In 1993 while driving his Citroën 2CV through the deserts of North West africa due to a blockade by the military which prevented him to travel directly from Tan-tan to Tilemsem, a French man named Emile Leray came to a sudden stop as he broke a frame rail and a suspension swingarm.
There isn’t any sign of civilisation for miles, stuck in the middle of no where. What’s a man to do? Why, disassemble his trashed up car and build himself a motorcycle from the parts! Emile clearly is the definition of ingenuity as he created the two wheeler using is own knowledge and instinct.

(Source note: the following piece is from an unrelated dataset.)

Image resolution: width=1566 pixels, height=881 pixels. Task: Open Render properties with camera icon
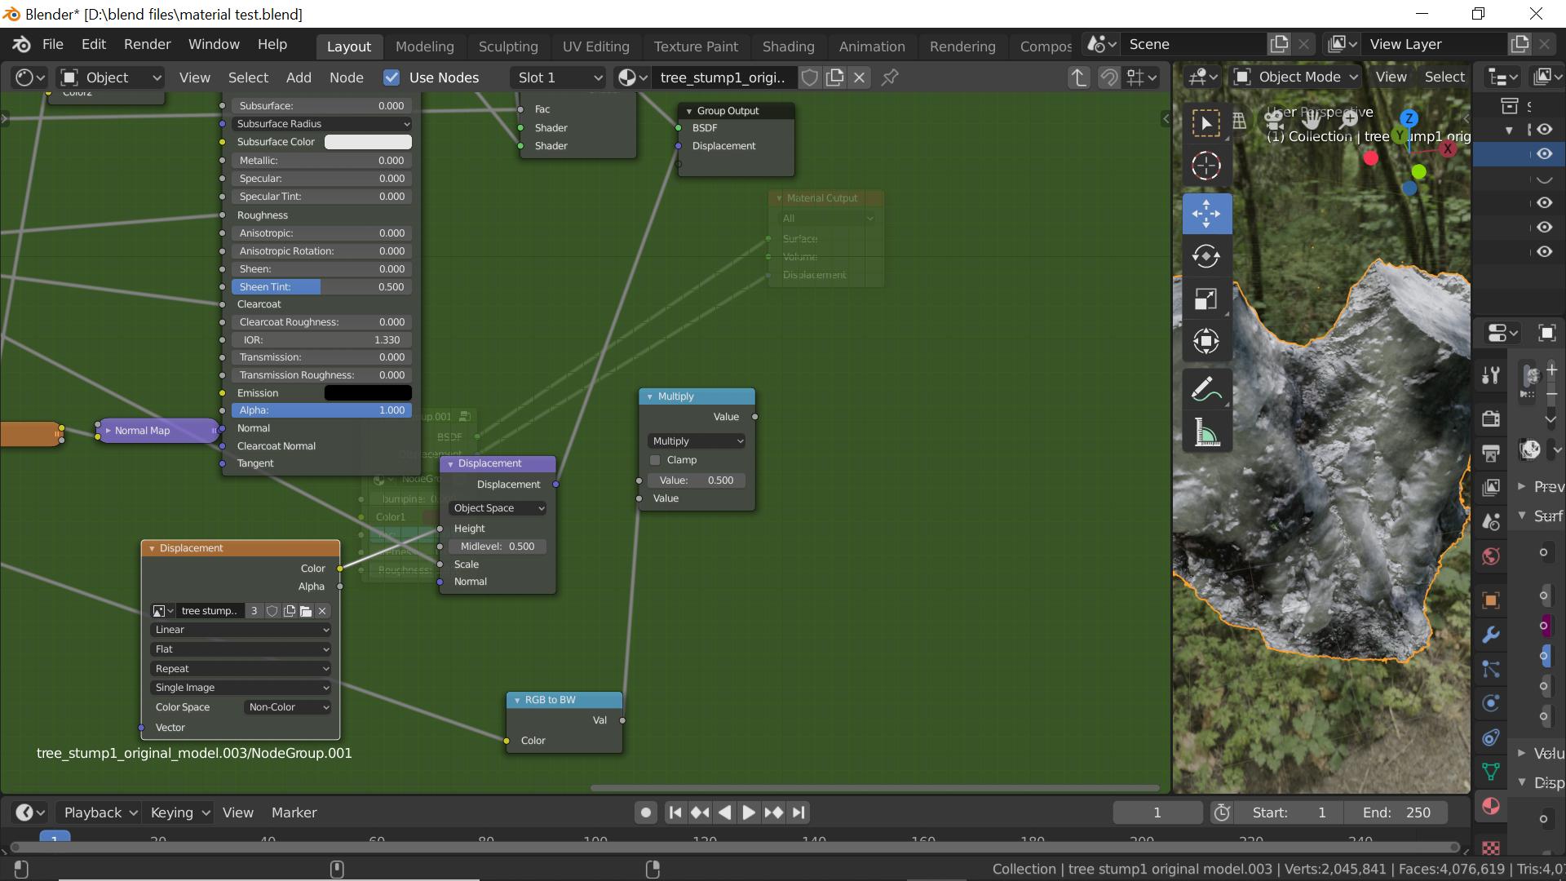click(x=1490, y=418)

The biggest problem was the lack of tools. No welding meant that Leray needed to use screws, making the most of what holes he already had in the metal salvaged from the car. When he came across the challenge of needing new holes he had to bend the metal, saw at its edge with a hacksaw, and then flatten it again.
Estimating the project would take about three days to complete Emile also made some sleeves for his shirt out of his own socks to protect him against sunburn. Okay, not as impressive, but none the less still using his smart ingenuity. However, building the motorcycle took him twelve days, instead of the estimated three.
Driving the rest of the way from Tan-tan to Tilemsem with no breaks on a makeshift motorcycle can’t have been the safest ride and it defiantly wouldn’t have passed it’s MOT even tested by the cheapest mechanic! But it got Emile there! Well done, sir. Well done.